Suddenly, within a few months, the jobless rate, hitherto stuck stubbornly above that level, started to come down. Within a year, forward guidance had to be dropped, replaced with a far more vague set of promises some nicknamed "fuzzy guidance".

Not to be deterred, Mr Carney started to drop hints about when the first rise in rates would come. In a speech at the Mansion House in 2014 he signalled that rates would go up sooner than markets expected (which meant within a year). That was wrong.

Last summer he predicted the decision to raise rates would come into sharper relief "at the turn of the year". That was wrong. Well, unless you're being very literal indeed and think it could also entail not raising rates.

The one prediction he has stuck to that had, up until now, looked pretty uncontroversial was that the next move in rates would be up rather than down. But, in the past few weeks even that has now come into question.

Investors in the money market are now putting a greater probability on the next move being down than up. There is a 30% chance of a cut, according to their projections.

Such forecasts may prove to be wide of the mark.

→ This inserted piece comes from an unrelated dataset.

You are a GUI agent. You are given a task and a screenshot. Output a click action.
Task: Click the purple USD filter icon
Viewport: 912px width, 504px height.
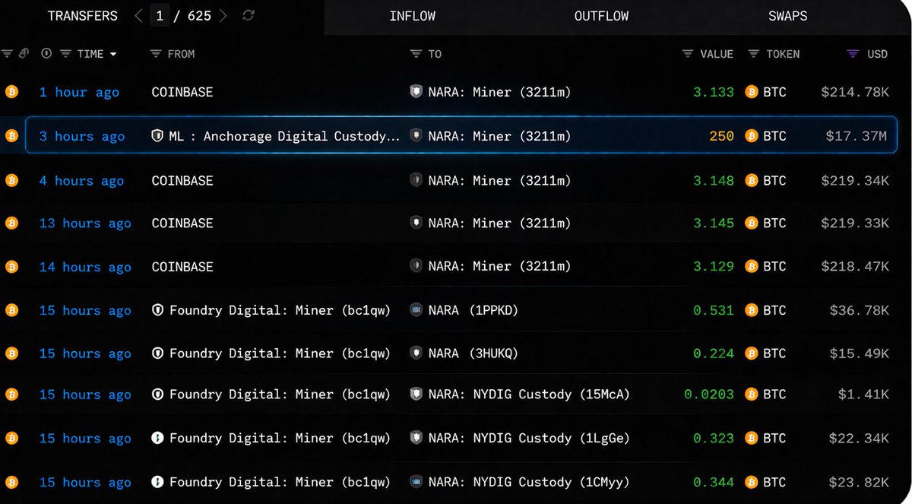point(853,54)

Today the Bank's Inflation Report did indeed cut growth forecasts and inflation forecasts, which shifts the likely date of the first increase some way off.

However, the report also said that spare capacity (essentially the amount of room the economy had to grow without getting inflationary) had fallen; when spare capacity gets to zero is normally the moment a central bank tightens policy.

Either way, the likelihood of a rate rise any time soon seems to be receding into the distance. Currently markets are not pricing in the first increase in borrowing costs until August 2018 - a couple of months after Mr Carney’s initial term as Governor comes to an end.

Were that to happen, and were Mr Carney to leave as planned then (there is speculation he may extend his term) that would make him the first Governor since Lord Catto in the 1940s to serve out a full term without ever changing monetary policy.

An achievement, certainly. But not the one he forecast.